He was just beyond an arm’s reach away from where she lay and, from there, Rey could see just how pale and exhausted Kylo had become, then, with a start, Rey realised that she was, in fact, listening into one half of an argument, the other side of which was being given and that the other person was saying something evidently Kylo did not wish to hear. Her breathing quickened as, irritably, he shook his head and she could see that beyond the exhaustion, he was fighting to restrain his quick anger and was forcing his normally emotional-self to submit to a rigid self-discipline.

Her gaze fell on his black-gloved hands, spread out on whatever surface he was leaning against and felt an irrational compassion rise in her heart. This was just as quickly dispelled when Kylo’s deep voice, raw with controlled anger, cracked like a whip across the room.

“NO! This is my final word. We already hold or will hold the Core and the Colonies and political terror will only make our task harder-”

A long pause occurred in which Rey counted to thirty-three, during which he beheld her for the first time since she had stood on the ramp of the Falcon. He seemed to her to be as surprised by her presence as she was at his. Neither of them exchanged a word before Kylo’s attention returned to the argument and caused him to slam his fist down, as if he were striking a table, and she saw his expression return from surprise into fury as he shouted, “DO NOT THINK I HAVE FORGOTTEN!”

Now he spoke sharply with the words tumbling out one after the other, “You destroyed the bulk of the Republic Fleet – Yes! And the government – Yes! But just WHAT did we gain besides a temporary advantage?” he spat, glaring away from Rey, silent and clenching his gloved hands into tight fists.

 _Temporary advantage?_ Rey replayed his words and was caught by a wave of dark anger from within, furious at his cynicism over the deaths of billions of people and stood to shout at him when she was caught by surprise at his sudden growl and Rey was just able to stifle a yelp as Kylo snarled at the other person and stalking across the room, “Yes. You destroyed the Hosnian system…and what happened next? The whole fucking base was lost! The bloody rebels made sure you could never do it again…and the whole damned galaxy knew we had done it. Now we have to conquer them all or find some other way.”

He paused again, shaking his head, muttering “No” repeatedly under his breath before his head snapped up, a wild look in his eyes and roared across the room, “I HAVE spoken. Defy me on this matter, Hux,” he stabbed a finger across the room, “and I will personally execute YOU and ANY subordinate who follows such an order! IS THAT CLEAR?” he bellowed.

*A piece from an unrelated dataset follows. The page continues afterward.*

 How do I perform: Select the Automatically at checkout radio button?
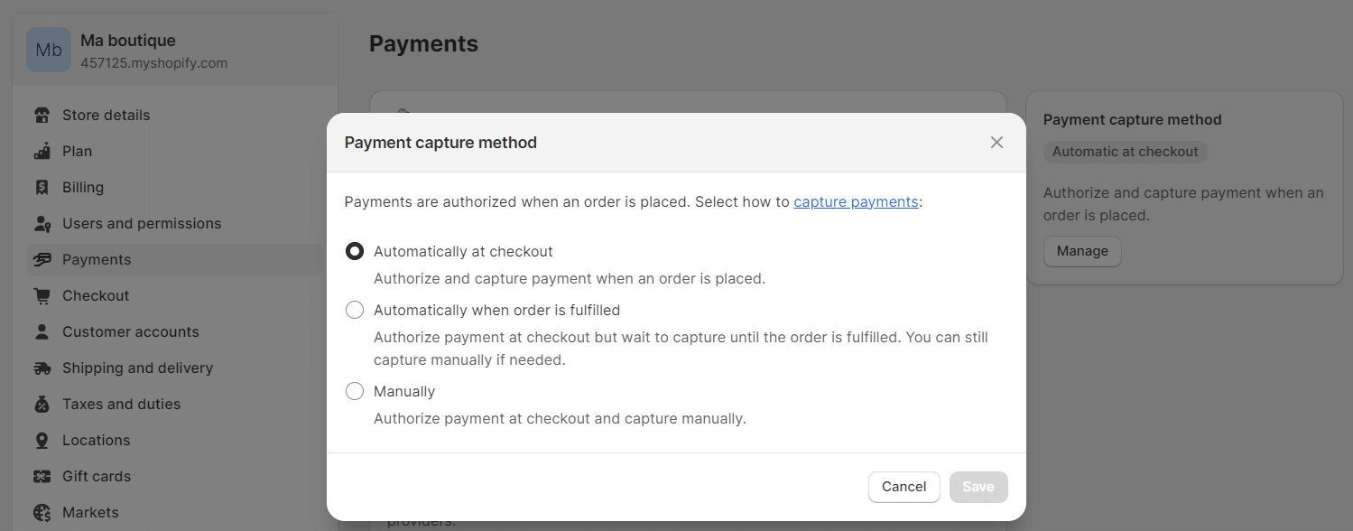pos(355,251)
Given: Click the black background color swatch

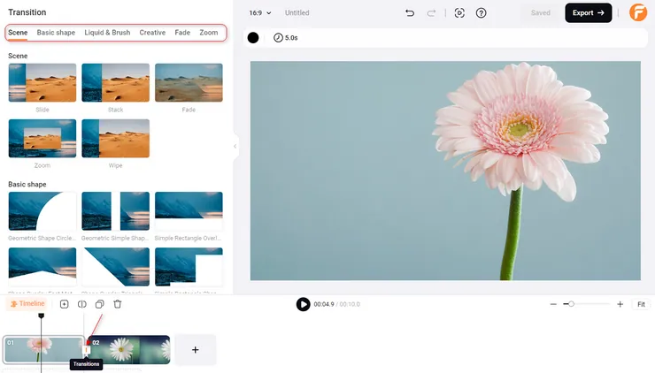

There was silence. Rey did not speak and judging from the way Kylo was calmly stared across at… _Hux_ …he was waiting for a reply. It must have come for he gave a small nod, acknowledging whatever was said and though he was breathing rapidly, Rey watched him, his hands pressing into the table as Kylo fought to regain control of his emotions.

“Now,” he said, his voice cool once again, “next on the agenda –” Then, in the next breath, he was gone.

Rey stood, one hand on the top bunk and stared across the room, trying to make sense of what she had seen. The one thing that was now certain was the… _connection_ …was back.

Alone now with the ghosts of her memories, Rey lay back in the bunk, blinking away tears, ashamed that she’d ever felt… _what?_... about him. Unable to stop them, her thoughts raced back to a fire-lit night and a vision of a future.

Wiping her eyes, she curled up on her side, alone again in a way she’d not felt since the cave.

*

Since they first landed on that morning, Rey had been entranced by the verdant wetlands of Pantora with their abundance of wildlife and especially the many kinds of brightly coloured birds, while in the waters lived lizards, amphibians and countless insects and so spent as much time as she could spare out here.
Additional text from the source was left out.